APESAR de toda essa imprevisibilidade, é o futebol  um jogo e como tal admite, evidentemente, que se definam cenários e se especule sobre o que pode (ou não) acontecer num determinado momento, e mais ainda quando o jogo é um FC Porto-Benfica ou Benfica-FC Porto, principais adversários, e únicos, na discussão do título de campeão do futebol português desde há muitos anos, independentemente de quem está mais por cima (agora o Benfica, com cinco títulos nos últimos seis anos) ou mais por baixo (agora o FC Porto, apenas uma vez campeão desde 2014). Impõe a ocasião, por isso mesmo, que procuremos prever que FC Porto e que Benfica poderemos esperar que se apresentem no Estádio do Dragão, para este jogo do título de 2020.

Tem sido o Benfica de Bruno Lage uma equipa realmente avassaladora do ponto de vista dos resultados no campeonato, mas também sabemos como tem sido uma equipa que mais vezes ganha sem jogar muito e bom futebol, e muito menos vezes tem vencido a jogar o que pode e deve considerar-se realmente bem.

Por outro lado, mesmo sabendo que o FC Porto tem enfrentado dificuldades anímicas que resultam muito mais da instabilidade dos resultados, também sabemos como continua este FC Porto, mesmo ainda sem a reconstrução consolidada, a ser equipa capaz de impor organização e capacidade competitiva suficientes para fazer o que fez, por exemplo, no jogo da primeira volta, na Luz, onde venceu de forma clara e absolutamente merecedora.

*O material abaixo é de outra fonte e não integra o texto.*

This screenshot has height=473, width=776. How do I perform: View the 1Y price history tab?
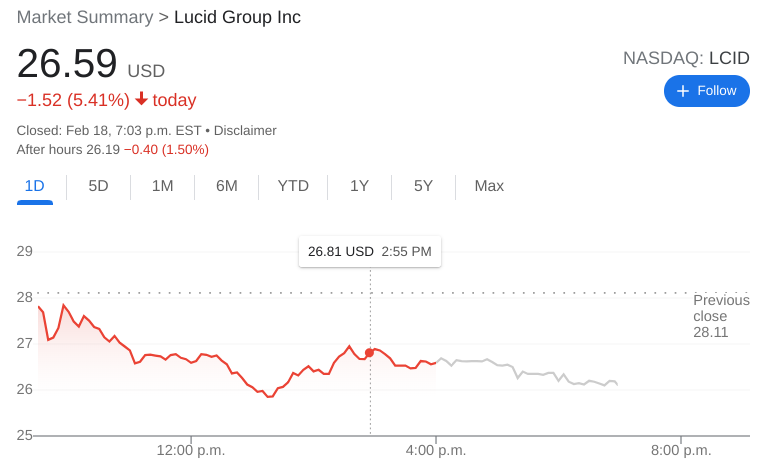click(x=359, y=186)
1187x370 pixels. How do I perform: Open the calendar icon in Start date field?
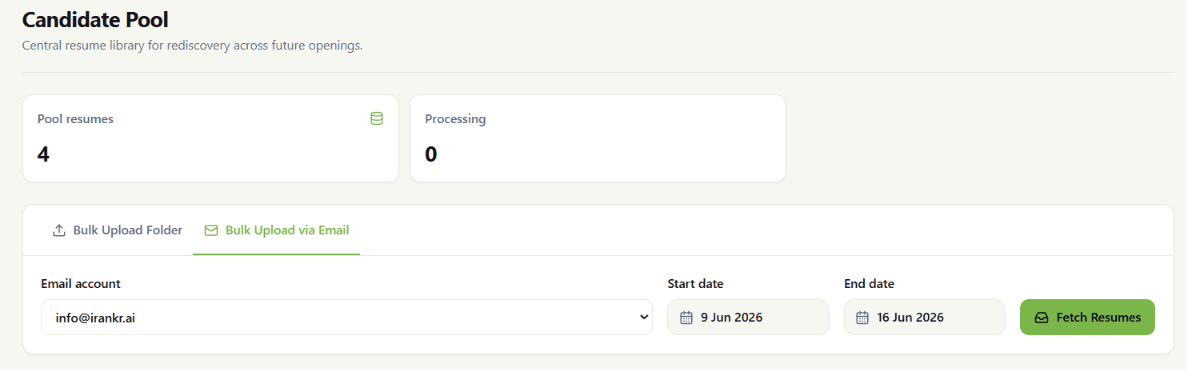pyautogui.click(x=686, y=318)
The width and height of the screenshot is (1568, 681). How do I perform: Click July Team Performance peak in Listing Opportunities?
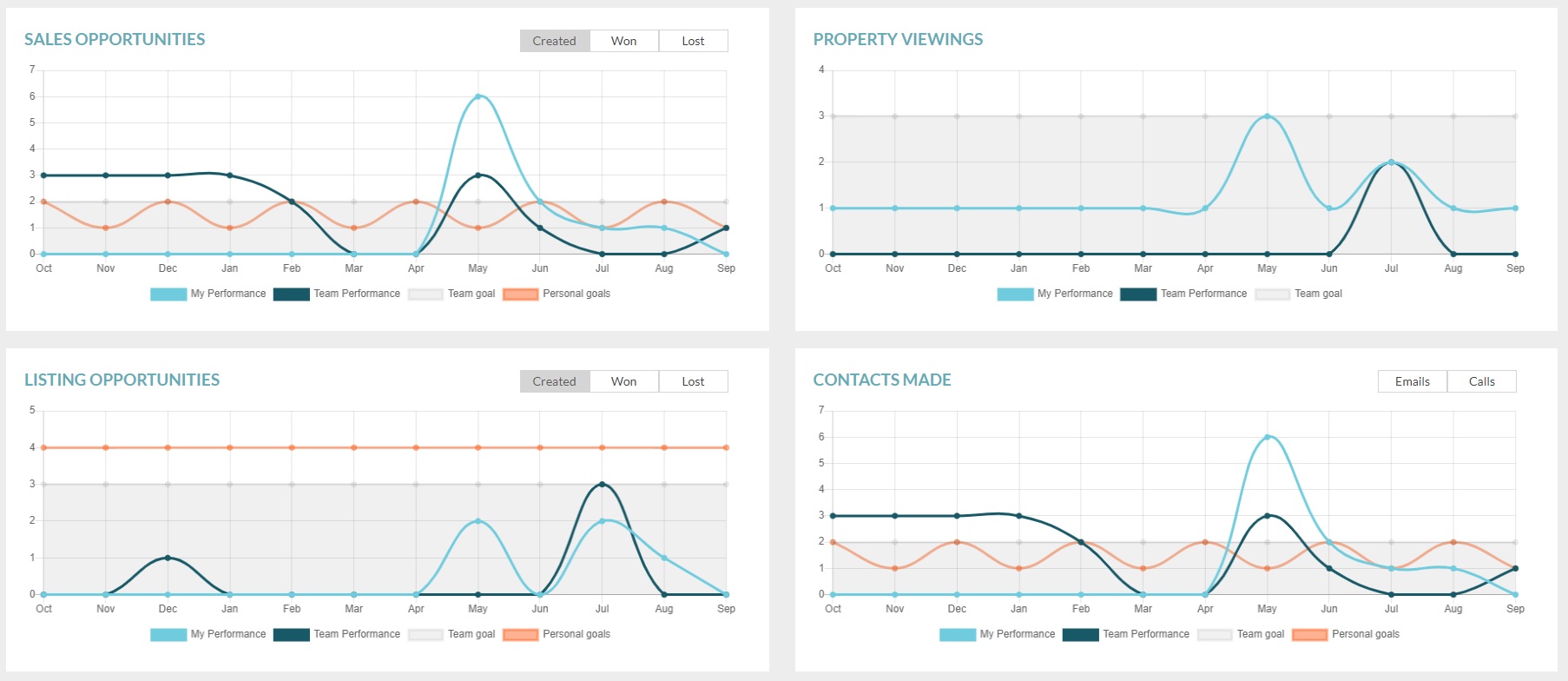(602, 485)
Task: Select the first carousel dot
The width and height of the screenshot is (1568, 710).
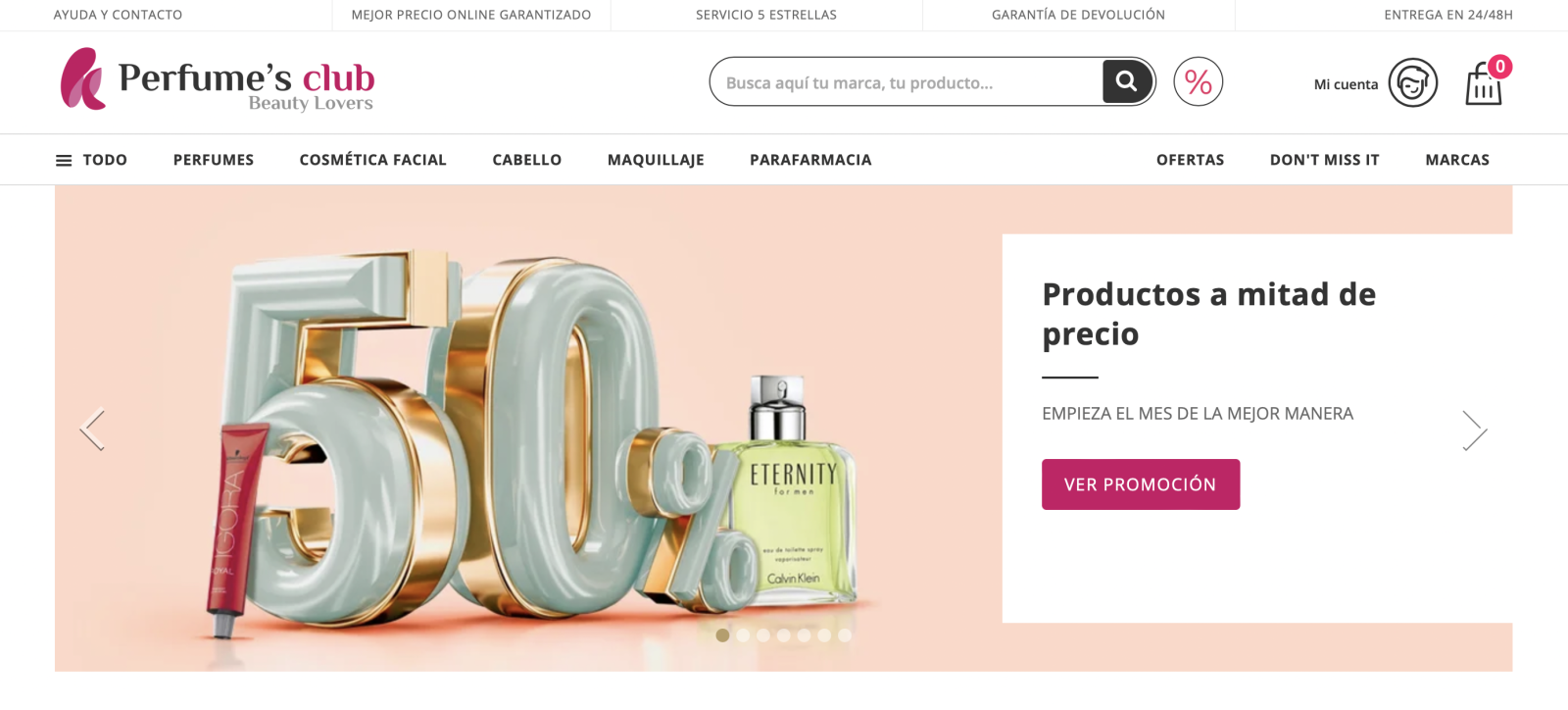Action: click(722, 635)
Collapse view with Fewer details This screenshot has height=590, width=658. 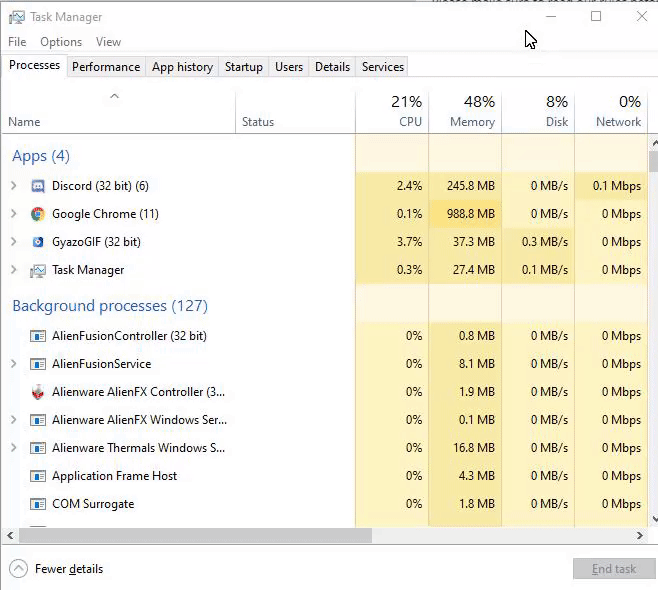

Além disso, mesmo sabendo que nem sempre o que parece é, o que realmente não deixa de parecer é estarmos diante de um FC Porto francamente ferido no orgulho e de um Benfica porventura a desfrutar de um certo rei na barriga por via da aparente facilidade com que dentro de portas vai ultrapassando adversário atrás de adversário.

Pelo que ultimamente se viu, foi isso mesmo que pareceu.

O FC Porto a dar, por exemplo, em Setúbal a imagem de uma equipa revoltada por não ter conseguido vencer para a Liga, como devia e seria natural, o SC Braga em casa - acabando por perder, e por somar o comprometedor atraso de 7 pontos para o 1.º lugar, após aquele inacreditável, e quase inédito, desperdício de duas grandes penalidades…

E o Benfica, talvez deslumbrado pela vantagem, a parecer jogar de saltos altos, sem um futebol consistente e atraente, incapaz até, no chamado jogo jogado, de dominar realmente a maioria dos adversários - nos últimos quatro jogos, mesmo ganhando, creio que só mandou mesmo no jogo em Paços de Ferreira - e deixando, muitas vezes, preocupante imagem de equipa displicente, que em muitos jogos executa visivelmente tão mal vezes demais para uma equipa com as responsabilidades e a exigência do Benfica. Ou seja, se for o Benfica inconstante dos últimos encontros, aparentemente menos sólido, menos dominador e menos organizado como equipa, muitíssima dificuldade terá certamente de sair vitorioso do Dragão.

E se, por outro lado, for o FC Porto orgulhosamente ferido de Setúbal, e tradicionalmente mais determinado, comprometido e competitivamente empenhado a deixar a pele em campo, muitíssima mais probabilidade terá certamente de impedir o Benfica de cantar de galo no regresso a Lisboa.

Veremos se o Benfica conseguirá assumir por inteiro a responsabilidade do jogo, e veremos se o FC Porto conseguirá afastar definitivamente todas as sombras dos seus últimos pecados. Em todo o caso, veremos, creio, um jogo de título!